Contrast the openness of the America of Tocqueville’s day with the story above. A couple has religious scruples about gay marriage. They cannot in good conscience allow their property to be used to label “marriage” something they view as nothing of the sort. Why is that the government’s business? Moreover, once it becomes the government’s business, it politicizes what used to be the free sphere of private action and choice.

Perhaps some will claim that the couple are free to believe whatever they want, free to say whatever they want, but are not free to discriminate among customers. If they allow their farm to be used for any marriages, they must allow it to be used for anything that the government calls a marriage, whether they like it or not.

That makes it hard for people to live their faith.

Tocqueville recognized that all organizations in civil society, for-profit and not-for-profit alike, were what we would today call Non-Governmental Organizations:

They have not only commercial and manufacturing companies, in which all take part, but associations of a thousand other kinds, religious, moral, serious, futile, general or restricted, enormous or diminutive.

(As an aside, it is interesting that the non-profit Left has lately taken to using the term “public charities” to describe the $3 trillion in assets held by large, private, charitable groups—from the Red Cross and Salvation Army, to universities, hospitals, churches, and other such organizations. That sounds like the private sector, as we today usually use the term.)

The Left assumes that this controversy about marriage will blow over because it assumes that religion is on its way out. It assumes that gay marriage is the way of the future, not an experiment that might fail. The new definition of marriage is allegedly completely reasonable, whereas the old one is allegedly an irrational vestige of the past.

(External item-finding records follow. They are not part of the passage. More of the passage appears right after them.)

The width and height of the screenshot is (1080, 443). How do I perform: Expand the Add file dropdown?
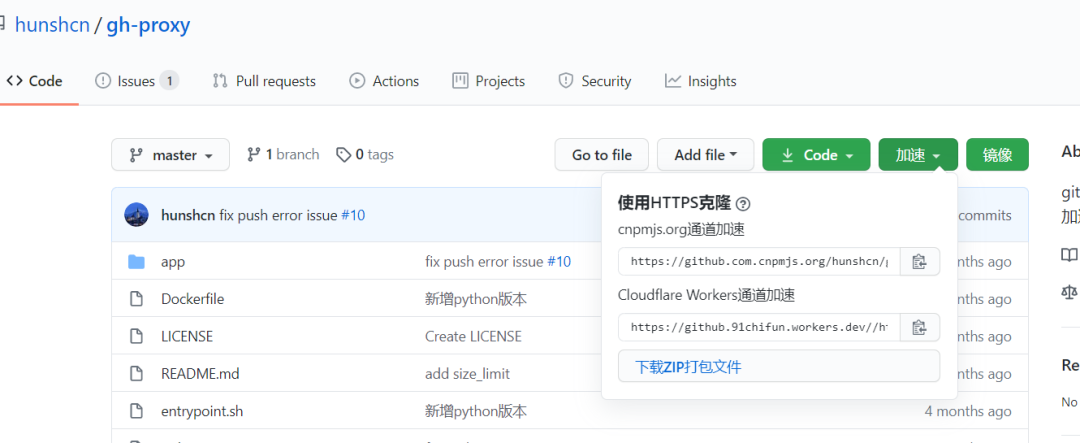(x=706, y=155)
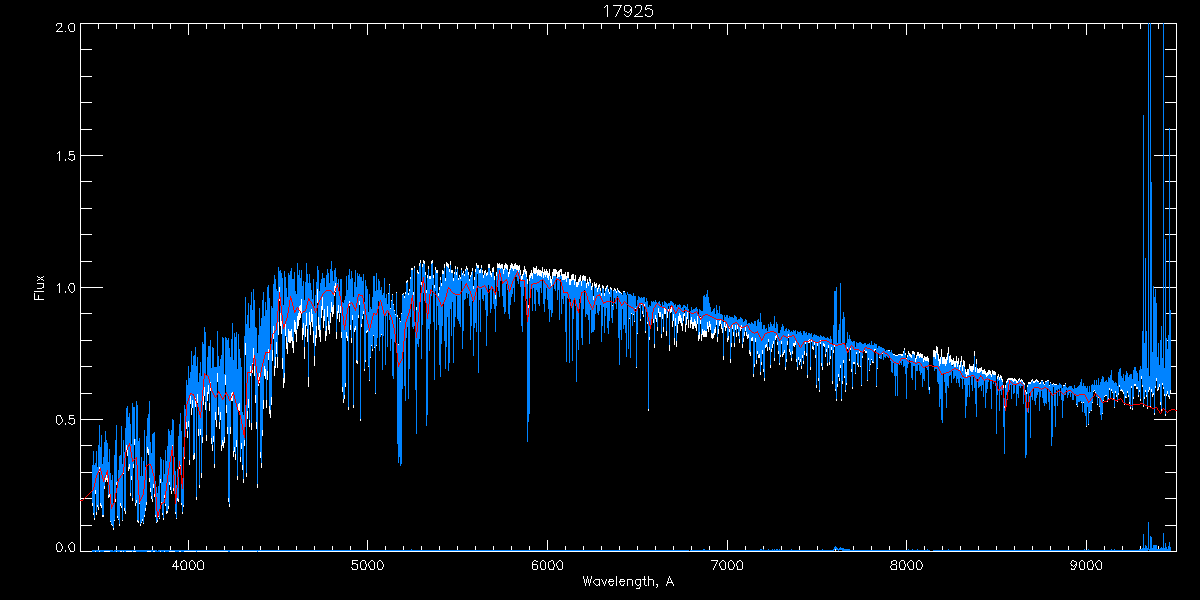Click the 7000 x-axis tick label

tap(727, 565)
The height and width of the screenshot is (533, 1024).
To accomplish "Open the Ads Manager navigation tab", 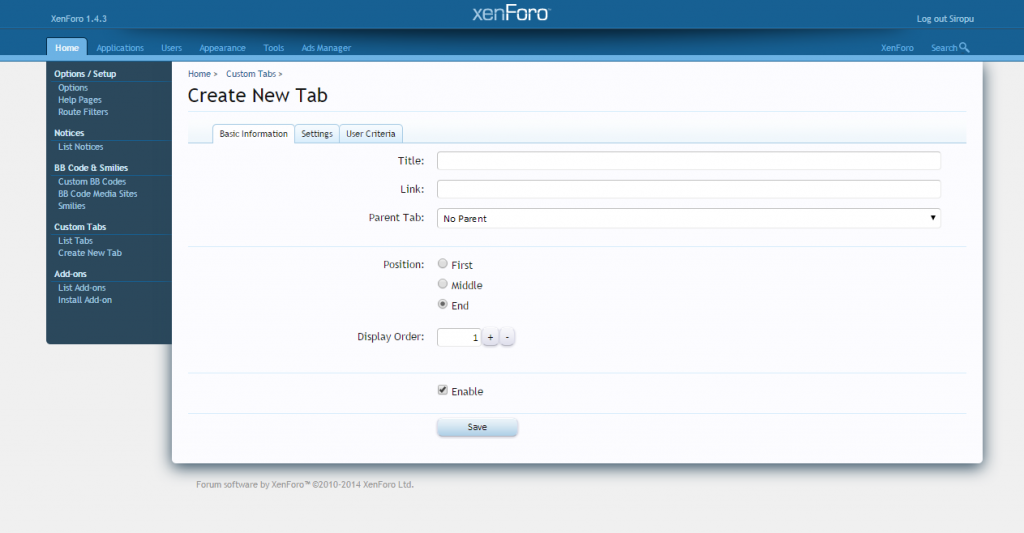I will 326,48.
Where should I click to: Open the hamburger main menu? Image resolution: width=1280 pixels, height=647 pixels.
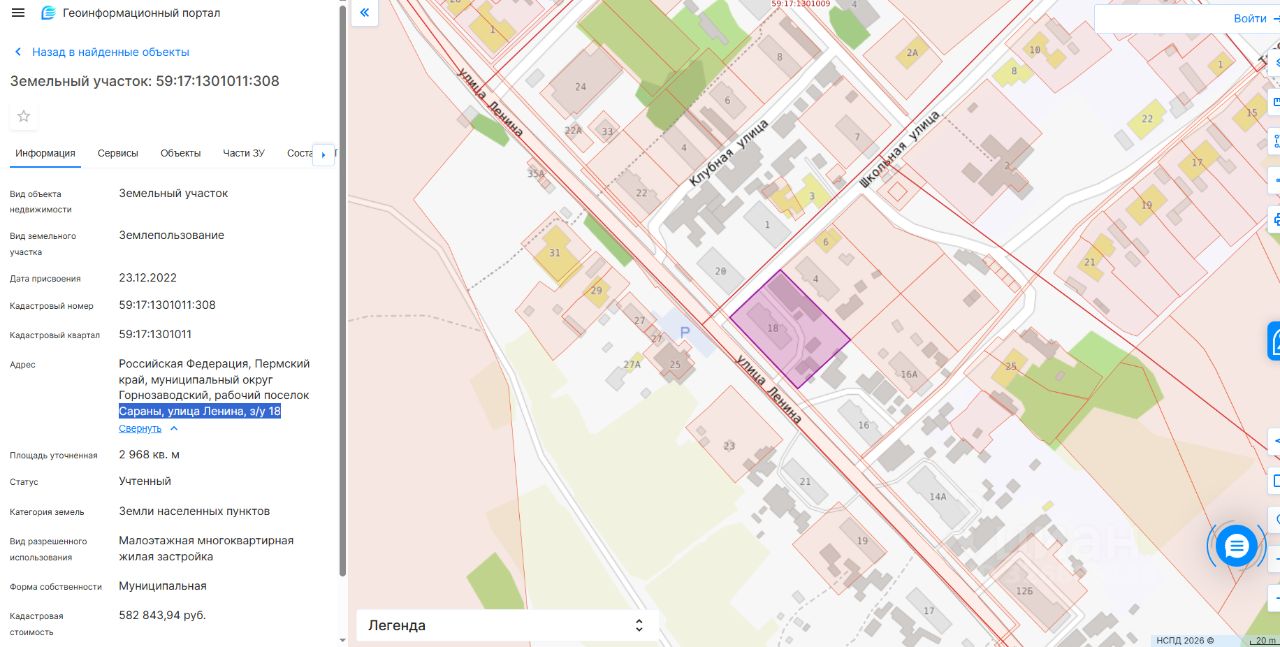(18, 13)
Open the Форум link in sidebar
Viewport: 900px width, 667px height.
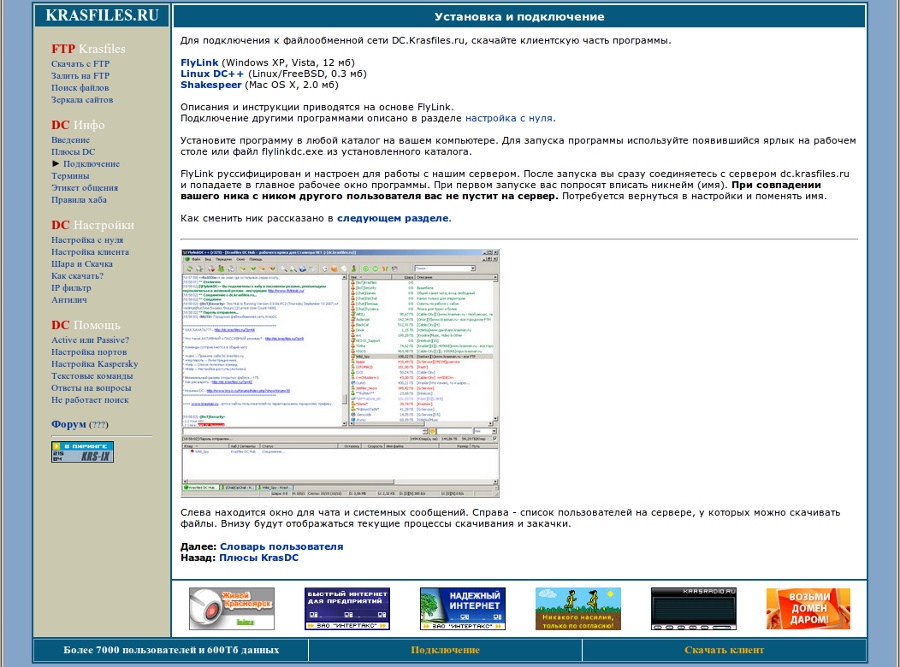coord(67,424)
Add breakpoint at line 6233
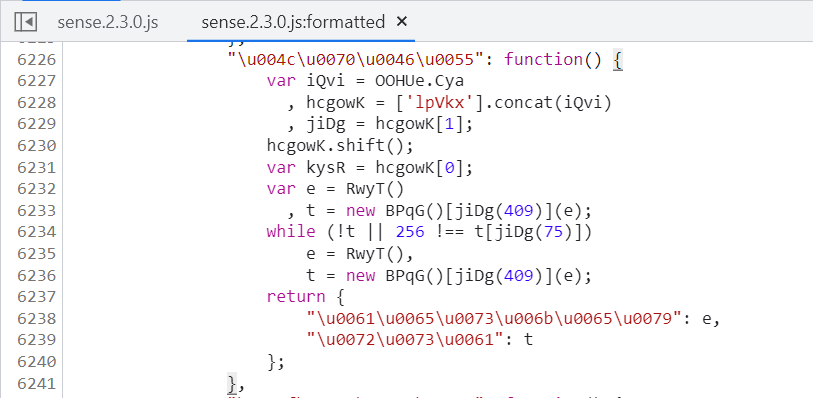 (x=36, y=210)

But what if that’s not the case, and old time religion is here to stay? If religion persists it means that, by constricting the sphere of civil society, we are throwing gasoline on the cultural fire. As Tocqueville put it:

A government can no more be competent to keep alive and to renew the circulation of opinions and feelings among a great people than to manage all the speculations of productive industry. No sooner does a government attempt to go beyond its political sphere and to enter upon this new track than it exercises, even unintentionally, an insupportable tyranny; for a government can only dictate strict rules, the opinions which it favors are rigidly enforced, and it is never easy to discriminate between its advice and its commands.

The culture war rages partly because identity politics has merged with big government. Government is extending beyond its proper sphere and the result is that it is often arbitrary. Moreover, it is making civil society less and less free. In the name of regulating businesses, it is, in fact, demanding a form of forced confession. As a practical matter, it is just about impossible to separate the regulation of for-profit entities from the regulation of not-for-profit entities.

Where did this case—and those in which government has been asked to force bakers, photographers, and others with religious scruples against gay marriage to give sanction to something they view as a sin—come from? The best guess is that many gay couples seek more than a legal sanction for their marriage. They seek public approval, and want the government to prosecute anyone who stands in the way. In other words, government is enforcing a religious point of view. In that contradiction, we have the seeds of the uber-politicization of American society.